───── EXCERPTED TEXT ─────
Solving equation containing sum over list of vectors

Hi,

I'm trying to investigate a problem containing the root mean square 
distance of a set of vectors to a set of transformed vectors. The 
transformation is parameterized by some scalar values.

Now I want to minimize the rms distance under variation of the 
transformation parameters by finding the roots of the derivative.
This is where I am stuck right now.

I tried this approach:

v: matrix([vx[i]], [vy[i]], [vz[i]], [1]);
u: matrix([ux[i]], [uy[i]], [uz[i]], [1]);

Rot: matrix(
   [cos(phi),-sin(phi), 0, 0],
   [sin(phi), cos(phi), 0, 0],
   [       0,        0, 1, 0],
   [       0,        0, 0, 1]);

Transl: matrix(
   [1, 0, 0, l*tx],
   [0, 1, 0, l*ty],
   [0, 0, 1, 0],
   [0, 0, 0, 1]);

Center: matrix(
   [1, 0, 0, cx],
   [0, 1, 0, cy],
   [0, 0, 1, 0],
   [0, 0, 0, 1]);

T: invert(Center) . Rot . Center . Transl;

d_rms(phi,l):=
   sum(
     transpose(T . v - u) . (T . v - u) * w[i],
     i,1,n);

d_rms_l: diff(d_rms(phi,l), l);

solve(d_rms_l = 0, l);

The above code does not actually solve for l, which is what I want. And 
which I could perform by hand. (Note: for the last statement we can 
assume everything as constant except for l.)

It may be related to the vector lists v and u and the scalar weight list 
w - I don't know how to declare them as list of vectors and scalars (I 
actually tried declare(v, nonscalar) etc., but it didn't work out).

I would appreciate any help.
Regards,
Matze
─────
> **SHORT TASK**
List every name that the forum post above assigns a value built directly with matrix( in its code.
───── COLLECTED MATERIAL ─────
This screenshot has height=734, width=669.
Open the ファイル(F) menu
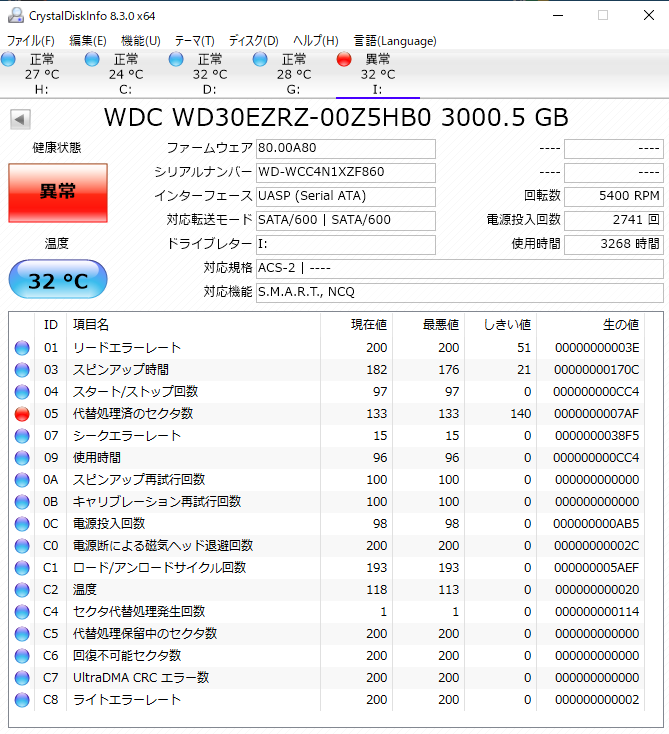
─────
> **SOLUTION TO THIS PROBLEM**
v, u, Rot, Transl, Center